(CONSEGNA 1)
Riporta, per favore, dal testo sulla riforma del catasto la parte che inizia con le parole contenenti "Diciamolo subito: non" e termina con "a farlo davvero.".
(CONSEGNA 2)
Secondo il testo sulla riforma del catasto, di quanto è riuscito ad aumentare le rendite catastali Romano Prodi?
(CONSEGNA 3)
Riprendi il testo sulla riforma del catasto continuando dopo la sua ultima frase.

(TESTO IN ESAME)

“Pagare le tasse sulla casa in base ai metri quadri è più equo”

“Pagare le tasse sulla casa in base ai metri quadri è più equo”

Diciamolo subito: non sarebbe una scoperta parlare di riforma del catasto. La vera novità è che stavolta sembra che si faccia sul serio. Sono almeno 15 anni che si parla di metterci mano. Ogni tentativo, per una serie di problemi e ostacoli, non ha funzionato. Anche Romano Prodi, nei suoi due governi ha provato a cambiare le cose, ma è riuscito solo ad aumentare le rendite catastali del 5%. Il presidente del Consiglio Mario Monti, invece, sembra intenzionato a farlo davvero.

(RECORD)
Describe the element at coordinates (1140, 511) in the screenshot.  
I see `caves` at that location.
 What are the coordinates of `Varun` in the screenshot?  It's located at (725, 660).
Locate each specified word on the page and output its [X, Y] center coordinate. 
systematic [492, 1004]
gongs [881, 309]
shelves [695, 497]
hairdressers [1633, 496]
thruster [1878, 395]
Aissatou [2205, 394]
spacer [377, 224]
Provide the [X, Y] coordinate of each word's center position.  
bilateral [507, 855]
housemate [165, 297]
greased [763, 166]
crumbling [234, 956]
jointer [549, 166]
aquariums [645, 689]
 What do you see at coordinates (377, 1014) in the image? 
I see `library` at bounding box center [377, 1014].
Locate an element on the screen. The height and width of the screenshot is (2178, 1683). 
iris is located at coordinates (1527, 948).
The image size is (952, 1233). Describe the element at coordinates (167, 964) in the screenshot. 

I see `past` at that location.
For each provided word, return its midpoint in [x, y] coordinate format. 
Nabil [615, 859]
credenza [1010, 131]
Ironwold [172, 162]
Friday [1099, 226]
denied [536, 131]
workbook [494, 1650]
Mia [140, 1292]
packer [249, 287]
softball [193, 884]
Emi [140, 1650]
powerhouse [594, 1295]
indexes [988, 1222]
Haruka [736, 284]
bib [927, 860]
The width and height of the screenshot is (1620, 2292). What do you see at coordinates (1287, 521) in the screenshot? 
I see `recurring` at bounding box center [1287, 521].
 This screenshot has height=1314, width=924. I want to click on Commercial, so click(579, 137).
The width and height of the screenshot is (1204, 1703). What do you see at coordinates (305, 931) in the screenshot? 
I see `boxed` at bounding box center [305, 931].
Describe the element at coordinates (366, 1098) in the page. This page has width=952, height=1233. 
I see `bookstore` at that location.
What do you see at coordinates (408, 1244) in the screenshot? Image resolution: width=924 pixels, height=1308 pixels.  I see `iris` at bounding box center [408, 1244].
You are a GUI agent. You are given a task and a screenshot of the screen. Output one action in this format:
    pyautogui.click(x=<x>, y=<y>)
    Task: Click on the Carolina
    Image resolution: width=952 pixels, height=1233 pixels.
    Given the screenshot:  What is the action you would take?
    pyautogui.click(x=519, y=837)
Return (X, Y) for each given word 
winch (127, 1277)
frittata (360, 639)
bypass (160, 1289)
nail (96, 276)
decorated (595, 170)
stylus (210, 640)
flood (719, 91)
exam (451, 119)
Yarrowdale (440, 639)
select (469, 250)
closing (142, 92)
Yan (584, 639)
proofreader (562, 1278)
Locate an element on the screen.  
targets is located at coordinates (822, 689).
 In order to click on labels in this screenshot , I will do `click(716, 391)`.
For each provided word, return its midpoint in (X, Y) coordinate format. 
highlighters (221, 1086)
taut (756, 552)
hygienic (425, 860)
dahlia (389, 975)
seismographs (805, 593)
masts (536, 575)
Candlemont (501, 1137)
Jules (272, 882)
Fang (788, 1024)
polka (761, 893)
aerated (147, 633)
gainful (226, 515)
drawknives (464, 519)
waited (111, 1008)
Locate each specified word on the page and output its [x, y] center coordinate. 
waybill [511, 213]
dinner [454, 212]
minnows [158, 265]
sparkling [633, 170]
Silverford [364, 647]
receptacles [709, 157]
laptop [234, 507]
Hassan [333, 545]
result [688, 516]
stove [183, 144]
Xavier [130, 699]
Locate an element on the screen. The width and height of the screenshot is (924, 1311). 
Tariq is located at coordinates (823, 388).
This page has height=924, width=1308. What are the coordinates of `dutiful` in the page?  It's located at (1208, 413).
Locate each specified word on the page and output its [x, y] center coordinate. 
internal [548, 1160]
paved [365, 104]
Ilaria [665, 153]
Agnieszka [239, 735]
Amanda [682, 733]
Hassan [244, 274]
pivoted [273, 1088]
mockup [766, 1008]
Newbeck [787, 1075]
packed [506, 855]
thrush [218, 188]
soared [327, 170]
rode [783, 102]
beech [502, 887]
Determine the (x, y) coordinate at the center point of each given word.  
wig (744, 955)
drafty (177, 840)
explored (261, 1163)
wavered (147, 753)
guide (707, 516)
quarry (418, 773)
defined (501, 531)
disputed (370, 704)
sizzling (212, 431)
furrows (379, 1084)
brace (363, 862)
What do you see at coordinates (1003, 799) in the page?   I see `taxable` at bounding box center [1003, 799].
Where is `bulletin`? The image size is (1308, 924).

(RISPOSTA 1)
Diciamolo subito: non sarebbe una scoperta parlare di riforma del catasto. La vera novità è che stavolta sembra che si faccia sul serio. Sono almeno 15 anni che si parla di metterci mano. Ogni tentativo, per una serie di problemi e ostacoli, non ha funzionato. Anche Romano Prodi, nei suoi due governi ha provato a cambiare le cose, ma è riuscito solo ad aumentare le rendite catastali del 5%. Il presidente del Consiglio Mario Monti, invece, sembra intenzionato a farlo davvero.

(RISPOSTA 2)
Del 5%.

(RISPOSTA 3)
Come si legge nel documento pubblicato sul sito del Ministero dell’Economia e delle Finanze, «è noto che le rendite catastali, su cui si basa gran parte della tassazione immobiliare, non sono più congrue rispetto ai valori di mercato». E cioè, «per le abitazioni, il valore di mercato è pari a 3,73 volte la base imponibile, a fini Ici». A fini Irpef, invece, varia: «da 3,59 per le abitazioni principali e 3,85 per le altre». Una chiara differenza: nella sostanza il valore di mercato equivale a quattro volte il valore catastale. E allora è in arrivo l’adeguamento al valore di mercato, uno dei passi della Fase 2 di Mario Monti.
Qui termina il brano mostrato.